Go after your broad, contested prompts. High volatility means no entrenched incumbent owns the citation slots. Those prompts are the most winnable, and the most worth a strong, repeatedly updated resource. Stable prompts with a fixed core are harder to crack but more durable once you are in.

Run a per-engine playbook. Google AI Mode rewards becoming part of a stable core; ChatGPT's faster rotation rewards fresh content and gives newcomers more openings. The same brand plays two different games.

Know where citations are not the lever. On prompts an engine answers from memory, optimize for being known, through broad mentions and presence in the model's training data, not for a single citable link. Measure brand mentions there, not citations.

How to measure citation volatility yourself

You do not need our dataset to run this. The method is simple and repeatable:

Choose prompts to track that your customers actually ask, mixing broad recommendations with narrow, branded comparisons.

Run them daily on each engine you care about, with web search enabled, and capture the full answer.

Record the domains cited each day, stored with the date and engine.

Compare each day with the one before using Jaccard distance: 1 minus the shared domains over the combined domains.

Weight by citation volume and average over at least three to four weeks, so a churning tail does not hide a stable core.

Gate on enough data, around 20 day-to-day comparisons, before trusting any score.

This is exactly what Elmo does automatically. It is an open-source, self-hosted AI visibility platform that runs your prompts across ChatGPT, Claude, Gemini, Perplexity, Google AI Mode, and more, records every cited domain, and computes the metrics in this post so you can watch how your sources, mentions, and share of voice move over time. Because it is MIT-licensed and you run it yourself, the underlying citation data is yours to query however you like, which is exactly how this study was made.

See it on real brands. We ran this analysis on live brands you can explore for yourself. Browse the tracked prompts, the domains each engine cited, the volatility scores, and the share of voice for every brand we tested at demo.elmohq.com.

To go deeper on the fundamentals, start with our guide to answer engine optimization, then see how to track your brand in AI search.

Frequently asked questions

What is citation volatility?

Citation volatility measures how much the set of web domains an AI answer engine cites for a given prompt changes from one day to the next. It is calculated as the average Jaccard distance between the sets of domains cited on consecutive days, where 0 means the engine cites the same sources every day and 1 means a completely different set each day.

Why do the sources AI cites change from day to day?

Most AI answers are generated from a fresh web search on every run. For broad questions there is a large pool of near-equivalent sources (review roundups, retailer pages, forum threads), and small shifts in search ranking change which subset surfaces that day. New content is also published constantly in popular categories, so the candidate pool itself keeps turning over.

Does ChatGPT cite sources for every question?

No. ChatGPT mainly grounds (runs a live web search and cites sources) for shopping and recommendation questions, and answers conceptual or opinion questions from its training data with few or no citations. In our 42-day study it cited sources on only 6 of 42 days for 'the most iconic sneakers of all time', while Google AI Mode cited sources every single day.

Is Google AI Mode more stable than ChatGPT?

It depends how you measure it. Google AI Mode's raw set of cited domains actually churns slightly more than ChatGPT's, because it cites more domains per day. But it concentrates the majority of its citations on a small, stable core of sources, so its volume-weighted volatility is lower. ChatGPT cites a smaller set of domains but rotates even its most-cited sources more often.

How do I measure citation volatility for my brand?

Track your key prompts daily across the AI engines you care about, record which domains each engine cites, and measure how much that set changes from one day to the next using Jaccard distance. Average over several weeks and weight by citation volume. Open-source AI visibility tools like Elmo compute this automatically.

WORK ORDER> According to the passage on citation volatility, about how many day-to-day comparisons should be collected before any volatility score is trusted?

DATASET SECTION>

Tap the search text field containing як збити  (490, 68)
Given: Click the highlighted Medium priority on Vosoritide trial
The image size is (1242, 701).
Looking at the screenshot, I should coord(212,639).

SOLUTION TO THE PROBLEM> Around 20 day-to-day comparisons.